Somehow we managed, and I would not change the education I received at St Thomas’s during those terrible lean years (which lasted decades) for any other, however well-furnished and privileged. In spite of the poverty and disrepair all about us, neither I nor my contemporaries doubted for one moment that we were at the best school in the world.

St Thomas’s does a lot better these days, now that national education policy (if it can still be called that) has become more liberal, and old alumni with deep pockets have helped the school pay off its debts and re-equip itself to the highest standards. Sometimes, visiting the College on research trips these days, I look about me and feel almost like an imposter. New buildings and evidence of modern technology everywhere I look, old buildings and grounds all spick and span, the Chapel once again robed in full High Church glory – STC now looks as grand as she deserves to. Her grandeur was, of necessity, somewhat occulted in my own day.

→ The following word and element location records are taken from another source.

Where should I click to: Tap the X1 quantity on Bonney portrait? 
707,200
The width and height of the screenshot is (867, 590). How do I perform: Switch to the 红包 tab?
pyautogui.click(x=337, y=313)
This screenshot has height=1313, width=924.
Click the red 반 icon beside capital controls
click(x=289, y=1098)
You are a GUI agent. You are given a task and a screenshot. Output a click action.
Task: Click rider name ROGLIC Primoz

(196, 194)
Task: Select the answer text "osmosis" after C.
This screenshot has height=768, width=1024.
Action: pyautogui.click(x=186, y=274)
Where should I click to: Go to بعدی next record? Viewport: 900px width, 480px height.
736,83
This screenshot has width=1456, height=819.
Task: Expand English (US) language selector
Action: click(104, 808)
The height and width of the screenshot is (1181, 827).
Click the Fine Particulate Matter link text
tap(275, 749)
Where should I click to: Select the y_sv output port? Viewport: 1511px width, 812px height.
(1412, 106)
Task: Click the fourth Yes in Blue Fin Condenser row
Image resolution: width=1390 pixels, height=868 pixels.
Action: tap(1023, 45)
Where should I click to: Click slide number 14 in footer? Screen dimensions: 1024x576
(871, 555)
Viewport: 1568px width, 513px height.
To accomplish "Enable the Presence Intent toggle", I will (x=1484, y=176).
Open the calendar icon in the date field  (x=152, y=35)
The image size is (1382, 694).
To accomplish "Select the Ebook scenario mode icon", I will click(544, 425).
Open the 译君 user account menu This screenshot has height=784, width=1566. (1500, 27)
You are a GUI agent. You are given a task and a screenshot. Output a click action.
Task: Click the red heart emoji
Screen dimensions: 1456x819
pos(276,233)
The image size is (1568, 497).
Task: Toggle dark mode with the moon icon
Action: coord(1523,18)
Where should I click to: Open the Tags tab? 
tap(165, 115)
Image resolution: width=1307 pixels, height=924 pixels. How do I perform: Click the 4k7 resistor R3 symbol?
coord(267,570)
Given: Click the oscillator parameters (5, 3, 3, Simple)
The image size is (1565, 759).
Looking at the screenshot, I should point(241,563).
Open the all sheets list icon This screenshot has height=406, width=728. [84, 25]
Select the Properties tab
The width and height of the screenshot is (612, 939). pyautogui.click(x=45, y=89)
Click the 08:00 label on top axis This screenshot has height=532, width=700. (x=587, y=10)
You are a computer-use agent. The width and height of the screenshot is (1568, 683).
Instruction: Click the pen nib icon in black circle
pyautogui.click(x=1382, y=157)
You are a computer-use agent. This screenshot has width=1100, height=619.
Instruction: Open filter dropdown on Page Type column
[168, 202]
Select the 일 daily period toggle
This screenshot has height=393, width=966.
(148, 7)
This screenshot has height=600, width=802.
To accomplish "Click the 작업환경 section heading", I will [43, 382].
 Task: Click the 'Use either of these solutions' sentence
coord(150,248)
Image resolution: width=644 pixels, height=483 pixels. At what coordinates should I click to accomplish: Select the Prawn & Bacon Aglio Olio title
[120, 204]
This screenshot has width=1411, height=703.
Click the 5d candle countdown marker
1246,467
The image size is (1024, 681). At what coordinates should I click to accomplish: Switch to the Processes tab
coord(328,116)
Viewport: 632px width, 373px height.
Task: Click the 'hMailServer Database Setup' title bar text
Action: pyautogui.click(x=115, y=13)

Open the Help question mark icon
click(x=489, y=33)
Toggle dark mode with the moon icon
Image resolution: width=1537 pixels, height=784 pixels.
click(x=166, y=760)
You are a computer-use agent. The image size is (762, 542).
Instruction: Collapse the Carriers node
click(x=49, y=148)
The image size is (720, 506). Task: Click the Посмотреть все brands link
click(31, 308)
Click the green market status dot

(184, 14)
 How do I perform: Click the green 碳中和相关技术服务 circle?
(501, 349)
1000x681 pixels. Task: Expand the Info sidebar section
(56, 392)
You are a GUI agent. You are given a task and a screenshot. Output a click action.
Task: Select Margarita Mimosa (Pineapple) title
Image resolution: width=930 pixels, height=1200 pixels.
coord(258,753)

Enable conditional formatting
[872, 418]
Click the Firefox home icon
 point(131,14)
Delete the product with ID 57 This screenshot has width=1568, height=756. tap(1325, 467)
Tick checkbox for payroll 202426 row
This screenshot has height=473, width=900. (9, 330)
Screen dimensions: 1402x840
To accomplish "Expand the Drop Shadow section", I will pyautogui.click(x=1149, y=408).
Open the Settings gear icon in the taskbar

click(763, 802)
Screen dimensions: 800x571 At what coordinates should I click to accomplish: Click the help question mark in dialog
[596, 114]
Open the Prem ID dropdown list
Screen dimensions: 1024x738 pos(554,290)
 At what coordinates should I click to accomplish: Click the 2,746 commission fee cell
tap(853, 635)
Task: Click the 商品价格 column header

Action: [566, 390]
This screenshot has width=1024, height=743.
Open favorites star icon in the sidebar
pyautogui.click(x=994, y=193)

That was the fruit of De Saram’s great decision – the sacrifice he caused us, willy-nilly, to make, for the good of the future. Despite the inconvenience and austerity it imposed upon us as schoolboys, I don’t believe any of us are or were the worse for it. Its wisdom, indeed, is now beyond question, for the College has retained its independence of spirit and action because of it, and continues to serve the country as it always has. Meanwhile, Kannangara’s education policy has proven to be a disastrous failure, whose consequences the country is suffering, as I write, in the shape of an attempted constitutional coup that may well succeed simply because too few Sri Lankans have sufficient education or understanding to understand the gravity of their loss. Pity the country whose citizens no longer know the height of foreign mountains – or, indeed, their own.